Pleasuredome, Toronto: A Public Conversation on Diverse Media Exhibition + Open Screening July 5th 2014
I happened upon this event last week in Toronto, and was surprised to find myself amidst a diverse and opinionated group of artist -curators, on the verge of reformulating the collectives mission statement of 1993, and it’s now dated idea of artists’ moving image as divided into the two camps of film and video. At issue, how to accomodate and set a future course for the rapidly evolving moving image media landscape, within the membership of the collective. While, I don’t personally subscribe to the superiority of one medium over another, I’m always interested in the unique ways in which artists deploy technology (analog or digital or a combination of both) in order to generate and facilitate ideas and expression.
(The above still is taken from the work that I screened as part of my contribution to the debate)
At Pleasuredome last Saturday, I was brought back to the very same debates at the beginning of my PhD studies in the UK several years ago, at which time the tradition of British Artists’ Film and Video, was enjoying an almost rock star like resurgence of interest in the pioneers of such movements as British Structural-Materialist films, by a generation of artist – academics engaging in practice based PhD’s in art schools and higher education.

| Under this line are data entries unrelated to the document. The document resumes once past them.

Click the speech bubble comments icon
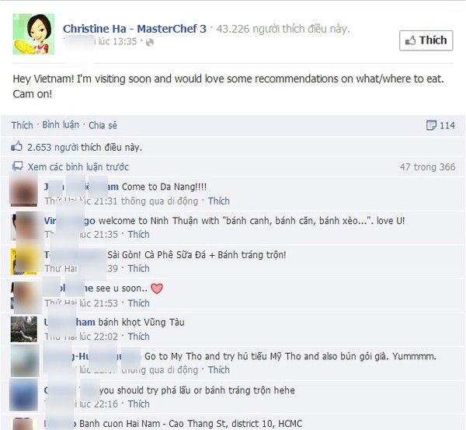point(18,166)
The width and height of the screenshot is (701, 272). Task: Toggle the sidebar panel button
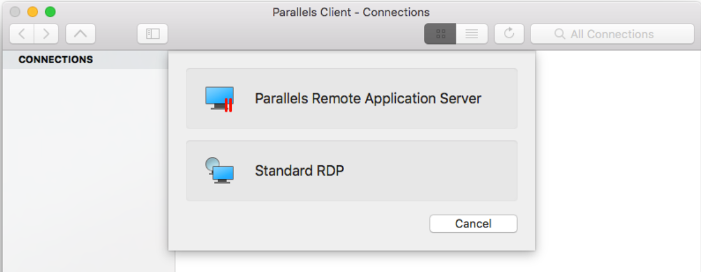[152, 34]
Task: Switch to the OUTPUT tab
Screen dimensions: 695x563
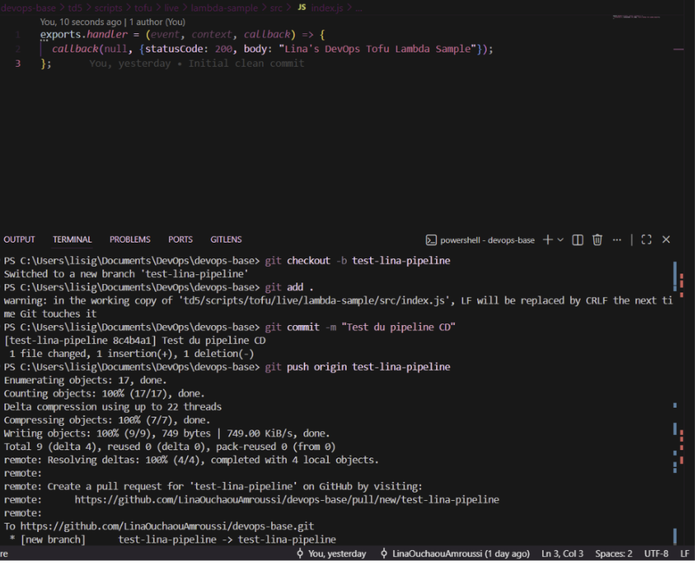Action: 19,239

In one sense, I was very fortunate to be in the right place at the right time, in terms of having the opportunity to see so many retrospectives and screenings of 60’s and 70’s avant-garde filmmakers films, actually projected in the cinema with film projectors. I attended screenings, by filmmakers such as: Michael Snow, Ernie Gehr, Andy Warhol, John Smith, Guy Sherwin, Luke Fowler, Rose Lowder, Chantal Ackerman, to name just a few off the top of my head.

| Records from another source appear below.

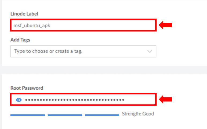Expand the Add Tags dropdown chevron
The width and height of the screenshot is (207, 129).
point(150,51)
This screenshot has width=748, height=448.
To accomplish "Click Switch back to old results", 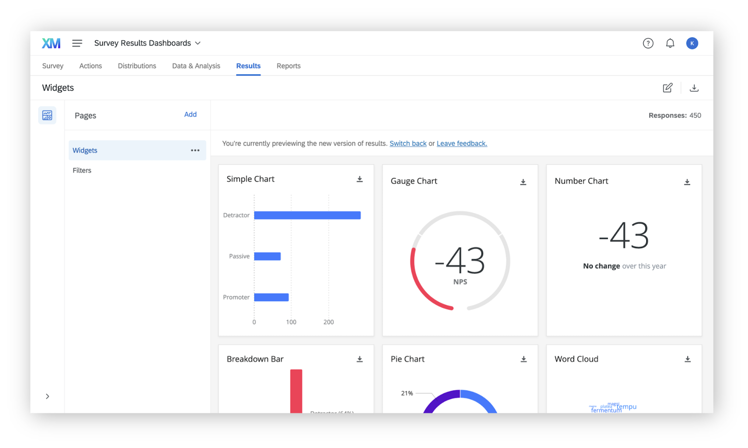I will (407, 143).
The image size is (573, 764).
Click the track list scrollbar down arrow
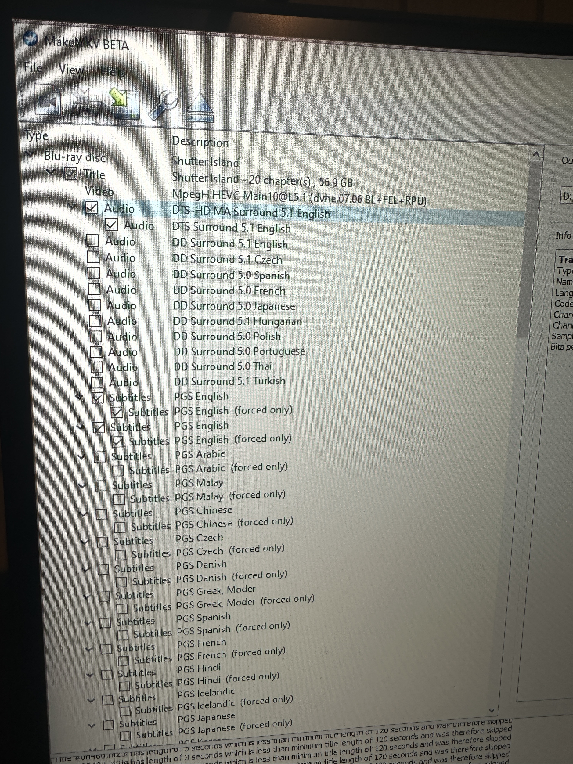tap(492, 710)
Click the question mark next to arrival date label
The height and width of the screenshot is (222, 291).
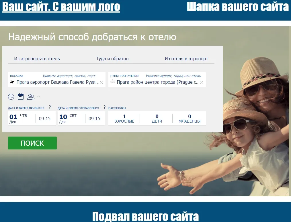pyautogui.click(x=50, y=107)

In fact the idea of watching a work of film art through a digital/video platform, as being something of an infraction to the original work and artist really didn’t really hit home for me at that time, until I experienced a masterclass by the Austrian avant-garde film maker Peter Tcherkassky, who took us through his painstaking method of repurposing found footage through a technique of exposing film with a penlight. If I recall correctly, the bit of film he took us through was sampled from a celluloid strip of Sergio Leone’s spaghetti western – The Good the Bad and the Ugly (1966). In this workshop, Tcherkassky explained/demonstrated his working method through digital clips, however he also screened the finished film as a projected film. Needless to say, the experience of movement and light and sound of projected film was just incredible. The experience of the digital scenes seemed more on a level of a rhythmic barage of abstract shapes and sampled/electronic sounds, the actual experience of the projected film version opened up an entirely different experience and interpretation – that of a form of hellish landscape, in which contorted melted character’s, are fated to play out and replay the same bloody event over and over again. I’m not sure entirely why the film version was so much better and held this strange narrative? Perhaps because of the original frame rate of film being intact vs digital blending and omission of frames? It was entirely engrossing, and terrifying in the filmic version to feel like I was viewing glimpses of zombified figures being subsumed and slaughtered within and between the flickering shadows and peephole shapes of this faustian world vs the more abstract version of the digtal projection.